## READING TEXT:
[Start of Attachment]
"As an exemplar of the gauzy distortions of hindsight, Guelzo cites late media scholar Neil Postman's pronouncement that where Lincoln-Douglas embodied a literary oratory and belonged to 'the Age of Exposition,' Nixon-Kennedy and subsequent made-for-TV clashes were nothing but creatures of 'the Age of Show Business.'
"Please, Mr. Postman. Scholars should know better than to traffic in such nostalgia; the Lincoln-Douglas contest, after all, provided plenty of entertainment, too. Guelzo's feat is that he does more than just resist the romanticized view of the event. He takes on with equal relish the counterclaim, widely accepted by academics, that the Lincoln-Douglas encounters were simply the trashy 'political theater' of a pre-wired era. While some historians have argued that the turnout at debates like these reflected simply the robust energies of the party machines, which hustled out crowds and plied them with food and drink, Guelzo gives the debates their popular due.
[End of Attachment]
## SUPPLIED MATERIAL:
[Start of Attachment]
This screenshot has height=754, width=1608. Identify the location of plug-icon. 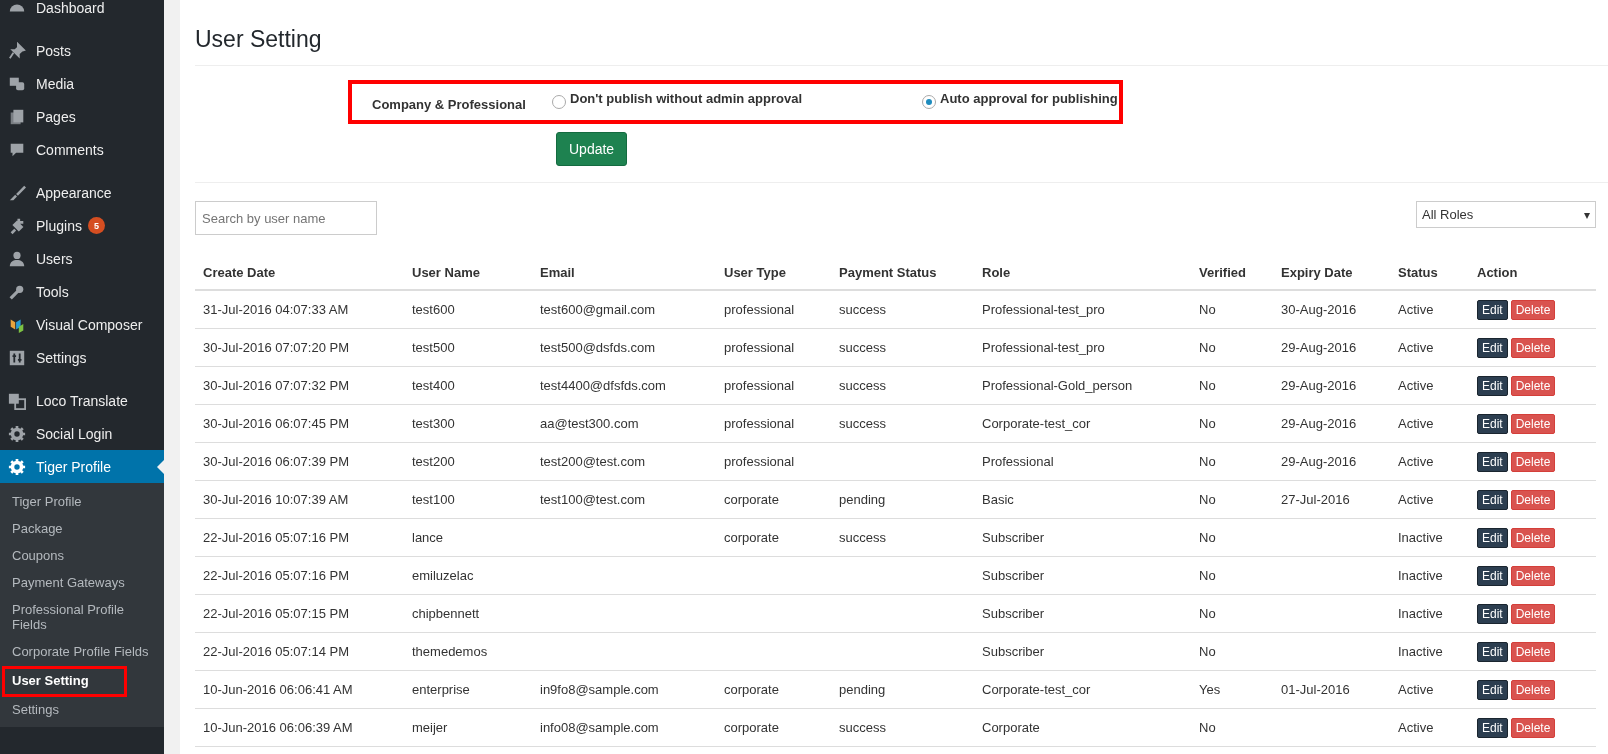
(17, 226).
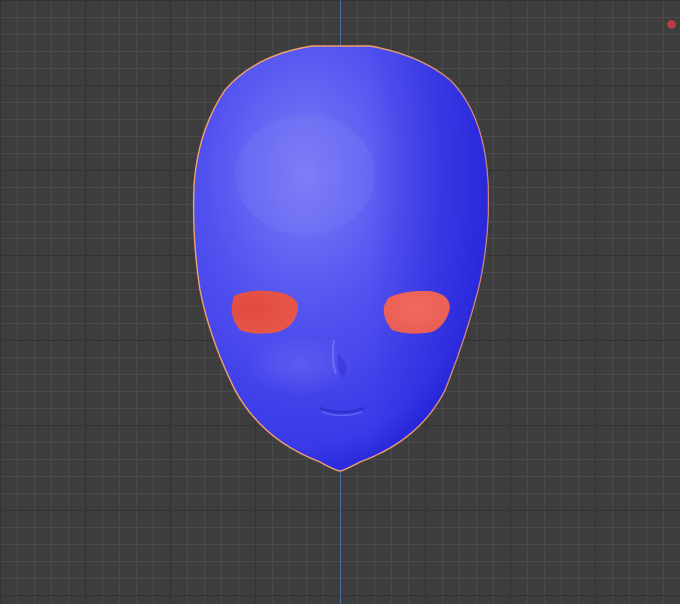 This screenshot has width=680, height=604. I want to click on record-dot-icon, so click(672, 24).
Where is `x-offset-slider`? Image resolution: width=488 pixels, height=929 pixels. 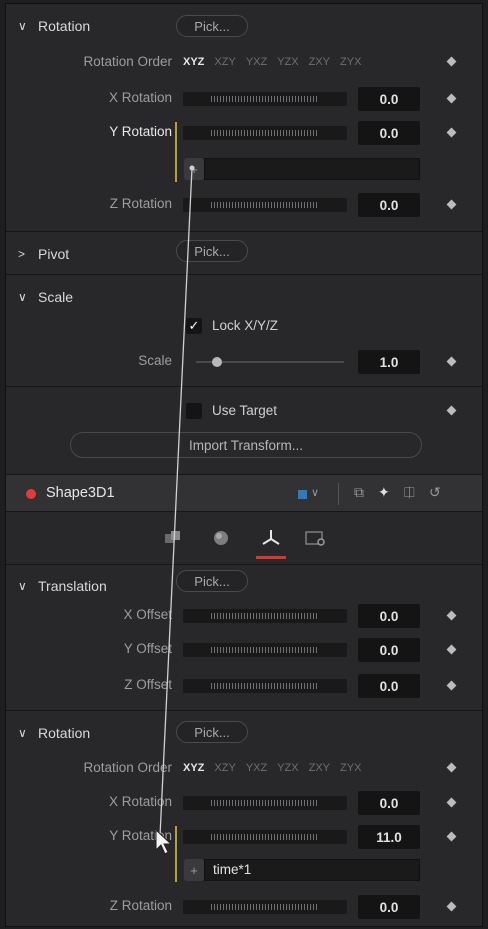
[End of Attachment]
## EXERCISE REQUIREMENTS:
1. Which people does the passage on Guelzo and the Lincoln-Douglas debates name? List every one.
2. Carry on the passage on Guelzo and the Lincoln-Douglas debates from its final sentence.

## ANSWERS PROVIDED:
1. Guelzo, Neil Postman, Lincoln, Douglas, Nixon, Kennedy

2.
"He does so by locating them within the context of the 1858 senatorial campaign, enfolding them in a seamless, if sometimes heavy-going, narrative. He also grounds them in confident analyses of the period's political culture: the state of the parties, the prevalent style of campaigning and public speaking, and the issues that voters worried about—above all, the debate over slavery's expansion into the American West."
David Greenberg reviews Allen C. Guelzo's Lincoln and Douglas: The Debates that Defined America in Slate.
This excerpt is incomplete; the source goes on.